What does it take to get people truly engaged in a common purpose, joined with others in pursuit of a common cause?
I suppose there are numerous answers to this question — fear of impending danger (global warming), a sense of empathy at the suffering of others (Katrina, the Indonesian tsunami), a rational desire to gain a collective benefit, resentment of other people or groups, anger at the actions of the state or its officials. But the question on my mind right now is about the role of the sense of justice in people’s readiness to act collectively or politically.
I asked a group of students today to talk about their perceptions of “major social problems” in the United States today. This wasn’t part of a class, and it wasn’t a group of students who knew each other well. It was a very diverse group of young people from Detroit and the suburbs. But in spite of the fact that there wasn’t an organized setting of the problem, we had a good discussion that brought out some of the most fundamental issues of justice in our country today. They talked in very personal terms about poverty, inequality of opportunity, racism, hunger, lack of access to health care, and personal uncertainty about their futures. One young woman said to me, “There are hungry people on this campus — and there are caring people on the campus who help by making sure that food at campus events isn’t wasted.” These students tended to agree with each other that the worst sources of injustice are those that involve enduring inequalities of opportunities across generations.
I mention this conversation for several reasons. First, it illustrates the point that these young people have very developed intuitions about fairness and justice, and they have had very concrete experiences that inform their judgments. They have a sense of justice, and they have a strong ability to recognize and evaluate some of the unfair workings of our basic social institutions. It’s not a theoretical issue to them.
Second, there is a very palpable sense of a desire to do something about the social problems they see around them — to be engaged, to find organizations that make a difference. We talk a lot on our campus about the value of “student engagement” — these students want to be engaged, and sometimes the frustration is that there aren’t opportunities for engagement that can really promise to make a difference.
Third, there was in this discussion a very strong illustration of the value of “diversity” in American communities and on American university campuses. I mean this in two ways — first, the valuable contributions brought by the different life experiences of different people in the room. The perspectives and experiences that African-American students brought into this discussion was very different from that of their white suburban fellow students. But equally, the perspective that a returning woman student brought — her own story of going from a white middle-class life to a struggling life of near-poverty — added tremendously to the discussion. (This is a dimension of age diversity that you don’t often find on many university campuses.)
Moreover, every student in the room plainly recognized the value of a diverse discussion of these topics. The group was willing to talk honestly about their different experiences in white, black, and brown communities — and to value the fact that they were able to do so. There was a strong shared sense of the reality and importance of mutual respect, and an openness to learning from each other’s experiences.

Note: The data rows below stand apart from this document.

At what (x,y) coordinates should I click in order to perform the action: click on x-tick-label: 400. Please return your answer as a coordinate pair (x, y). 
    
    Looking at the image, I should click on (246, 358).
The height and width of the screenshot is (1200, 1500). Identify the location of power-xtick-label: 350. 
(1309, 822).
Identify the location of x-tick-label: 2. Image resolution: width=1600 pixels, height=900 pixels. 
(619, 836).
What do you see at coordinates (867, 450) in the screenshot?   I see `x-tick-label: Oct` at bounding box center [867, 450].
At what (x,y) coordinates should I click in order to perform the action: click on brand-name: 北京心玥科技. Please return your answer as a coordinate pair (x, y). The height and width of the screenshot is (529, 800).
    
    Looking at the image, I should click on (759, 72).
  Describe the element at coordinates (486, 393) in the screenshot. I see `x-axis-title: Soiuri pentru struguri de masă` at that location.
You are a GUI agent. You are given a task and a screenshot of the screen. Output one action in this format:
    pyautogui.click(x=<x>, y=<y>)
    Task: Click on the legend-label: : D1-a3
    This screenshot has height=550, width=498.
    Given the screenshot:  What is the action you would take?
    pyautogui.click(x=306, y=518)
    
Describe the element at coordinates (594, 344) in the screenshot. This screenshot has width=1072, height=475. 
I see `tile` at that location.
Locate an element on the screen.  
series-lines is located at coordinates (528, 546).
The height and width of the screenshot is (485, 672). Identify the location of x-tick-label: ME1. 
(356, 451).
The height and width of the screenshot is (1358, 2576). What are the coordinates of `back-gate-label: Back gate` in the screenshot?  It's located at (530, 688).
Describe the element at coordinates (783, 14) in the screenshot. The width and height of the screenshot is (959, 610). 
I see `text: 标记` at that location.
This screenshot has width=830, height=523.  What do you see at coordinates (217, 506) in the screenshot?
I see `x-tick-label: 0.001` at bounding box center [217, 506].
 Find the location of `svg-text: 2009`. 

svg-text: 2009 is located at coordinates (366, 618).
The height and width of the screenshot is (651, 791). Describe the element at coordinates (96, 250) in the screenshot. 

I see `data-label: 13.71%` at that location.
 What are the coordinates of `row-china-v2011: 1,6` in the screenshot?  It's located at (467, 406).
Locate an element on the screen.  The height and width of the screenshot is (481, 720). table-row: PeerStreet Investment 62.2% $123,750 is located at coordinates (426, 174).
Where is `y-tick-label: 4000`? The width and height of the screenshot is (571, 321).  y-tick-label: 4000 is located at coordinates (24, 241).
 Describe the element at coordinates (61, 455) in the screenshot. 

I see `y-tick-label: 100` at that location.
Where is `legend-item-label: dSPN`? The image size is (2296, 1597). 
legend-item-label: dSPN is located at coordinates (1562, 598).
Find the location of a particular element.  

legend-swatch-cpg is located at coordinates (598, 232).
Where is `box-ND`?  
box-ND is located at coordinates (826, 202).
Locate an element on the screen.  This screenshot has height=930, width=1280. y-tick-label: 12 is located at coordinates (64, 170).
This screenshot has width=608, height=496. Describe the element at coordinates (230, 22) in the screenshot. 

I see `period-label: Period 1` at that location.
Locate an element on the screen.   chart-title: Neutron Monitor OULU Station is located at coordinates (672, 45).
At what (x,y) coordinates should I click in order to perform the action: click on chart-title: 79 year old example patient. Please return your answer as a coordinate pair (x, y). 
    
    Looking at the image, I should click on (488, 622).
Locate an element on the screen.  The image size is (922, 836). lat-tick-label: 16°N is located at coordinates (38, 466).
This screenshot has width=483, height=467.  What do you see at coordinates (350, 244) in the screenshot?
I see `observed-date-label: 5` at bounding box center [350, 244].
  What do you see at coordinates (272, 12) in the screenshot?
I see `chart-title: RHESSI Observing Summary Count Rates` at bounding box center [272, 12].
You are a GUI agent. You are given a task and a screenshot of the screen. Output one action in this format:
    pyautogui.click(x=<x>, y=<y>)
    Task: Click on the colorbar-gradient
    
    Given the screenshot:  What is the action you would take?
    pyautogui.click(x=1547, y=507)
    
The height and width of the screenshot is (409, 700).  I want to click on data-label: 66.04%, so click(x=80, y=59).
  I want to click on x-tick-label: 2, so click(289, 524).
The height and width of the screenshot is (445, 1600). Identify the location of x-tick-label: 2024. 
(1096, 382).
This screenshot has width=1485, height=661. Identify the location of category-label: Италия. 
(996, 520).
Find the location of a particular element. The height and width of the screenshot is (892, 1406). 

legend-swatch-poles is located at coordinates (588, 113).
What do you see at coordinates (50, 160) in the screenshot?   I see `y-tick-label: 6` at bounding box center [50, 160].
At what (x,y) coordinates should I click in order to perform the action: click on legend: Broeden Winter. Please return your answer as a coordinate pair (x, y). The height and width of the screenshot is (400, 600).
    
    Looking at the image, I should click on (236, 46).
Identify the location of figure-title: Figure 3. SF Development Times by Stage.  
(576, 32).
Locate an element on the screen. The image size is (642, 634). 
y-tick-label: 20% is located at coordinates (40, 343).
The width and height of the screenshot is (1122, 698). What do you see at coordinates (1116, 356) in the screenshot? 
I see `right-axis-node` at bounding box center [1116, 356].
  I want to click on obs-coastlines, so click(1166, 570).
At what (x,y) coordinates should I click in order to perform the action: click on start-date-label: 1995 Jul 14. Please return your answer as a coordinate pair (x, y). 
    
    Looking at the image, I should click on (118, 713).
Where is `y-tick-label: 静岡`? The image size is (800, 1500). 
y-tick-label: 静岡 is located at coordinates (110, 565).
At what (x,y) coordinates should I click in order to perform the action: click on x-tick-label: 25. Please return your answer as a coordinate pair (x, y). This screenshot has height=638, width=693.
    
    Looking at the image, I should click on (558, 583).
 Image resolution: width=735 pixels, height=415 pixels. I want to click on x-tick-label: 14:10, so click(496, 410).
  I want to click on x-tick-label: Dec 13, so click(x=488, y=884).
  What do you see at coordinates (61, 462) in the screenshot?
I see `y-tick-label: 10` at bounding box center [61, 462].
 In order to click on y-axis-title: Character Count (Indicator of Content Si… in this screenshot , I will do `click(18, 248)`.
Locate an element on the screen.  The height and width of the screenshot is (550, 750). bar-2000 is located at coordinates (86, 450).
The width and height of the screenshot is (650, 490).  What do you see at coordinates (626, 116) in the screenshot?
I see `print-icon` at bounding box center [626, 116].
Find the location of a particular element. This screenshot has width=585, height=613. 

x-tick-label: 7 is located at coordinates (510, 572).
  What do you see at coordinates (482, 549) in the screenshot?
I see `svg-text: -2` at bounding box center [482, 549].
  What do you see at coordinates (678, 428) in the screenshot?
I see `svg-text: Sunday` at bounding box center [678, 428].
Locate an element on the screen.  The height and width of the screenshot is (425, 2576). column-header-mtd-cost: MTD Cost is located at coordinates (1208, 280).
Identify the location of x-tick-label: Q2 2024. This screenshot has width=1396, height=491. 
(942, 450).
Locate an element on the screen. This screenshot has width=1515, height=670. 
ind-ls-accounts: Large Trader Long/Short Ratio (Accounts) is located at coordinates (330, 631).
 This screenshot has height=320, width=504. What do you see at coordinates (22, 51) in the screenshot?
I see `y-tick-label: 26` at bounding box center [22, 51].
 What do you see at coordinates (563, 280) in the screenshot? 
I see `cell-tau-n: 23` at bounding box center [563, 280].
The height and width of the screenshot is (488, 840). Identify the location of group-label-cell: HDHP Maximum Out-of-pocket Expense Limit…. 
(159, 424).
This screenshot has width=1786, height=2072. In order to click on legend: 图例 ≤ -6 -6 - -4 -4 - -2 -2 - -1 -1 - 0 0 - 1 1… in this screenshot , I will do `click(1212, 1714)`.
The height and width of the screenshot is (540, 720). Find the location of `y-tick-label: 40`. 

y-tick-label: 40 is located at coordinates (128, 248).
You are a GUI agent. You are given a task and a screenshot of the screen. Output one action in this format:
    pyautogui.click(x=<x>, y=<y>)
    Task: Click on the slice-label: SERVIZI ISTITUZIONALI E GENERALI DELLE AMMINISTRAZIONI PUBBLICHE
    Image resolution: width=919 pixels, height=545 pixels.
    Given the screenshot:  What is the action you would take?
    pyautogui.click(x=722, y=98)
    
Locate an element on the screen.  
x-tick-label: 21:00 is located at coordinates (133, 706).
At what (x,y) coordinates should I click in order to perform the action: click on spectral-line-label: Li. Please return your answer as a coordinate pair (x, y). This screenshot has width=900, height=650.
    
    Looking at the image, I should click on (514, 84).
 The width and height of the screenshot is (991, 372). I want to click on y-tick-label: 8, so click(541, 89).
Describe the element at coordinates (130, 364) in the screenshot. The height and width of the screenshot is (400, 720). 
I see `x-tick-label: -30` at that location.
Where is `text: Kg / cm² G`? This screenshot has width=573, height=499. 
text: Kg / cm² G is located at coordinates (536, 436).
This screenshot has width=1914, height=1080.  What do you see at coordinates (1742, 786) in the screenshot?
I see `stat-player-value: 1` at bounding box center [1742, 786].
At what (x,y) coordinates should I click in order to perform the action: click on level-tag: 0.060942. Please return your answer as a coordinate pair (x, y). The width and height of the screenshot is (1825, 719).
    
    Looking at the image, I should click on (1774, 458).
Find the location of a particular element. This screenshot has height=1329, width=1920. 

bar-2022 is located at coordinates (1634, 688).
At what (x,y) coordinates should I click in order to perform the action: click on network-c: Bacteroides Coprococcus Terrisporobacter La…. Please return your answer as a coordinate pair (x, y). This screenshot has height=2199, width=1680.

So what does this show? In my eyes, it demonstrates two important facts. First, many young people have well-defined ideas about justice, fairness, and denied opportunities, and they care about these issues. They can figure out some of the ways in which some of our basic institutions assign benefits, burdens, and opportunities in very different ways to different groups — and they are offended. And second, this “knowledge” of injustice also has a motivational effect. They want to be mobilized around a project that can have some success in addressing some of these unjust inequalities. Their engagement can take many forms — excitement about a political candidate who is speaking of these issues, involvement in a tutoring program in an inner-city school, participation in a student organization that is campaigning for more scholarships for poor people.
So this experience with a dozen students at a public university in the midwest goes against the grain of those who talk about the current youth generation as being apolitical, disengaged, and unmoved by injustice. Isn’t there something in this story that lays a basis for some hope about the feasibility of a more activist politics in the America of the future?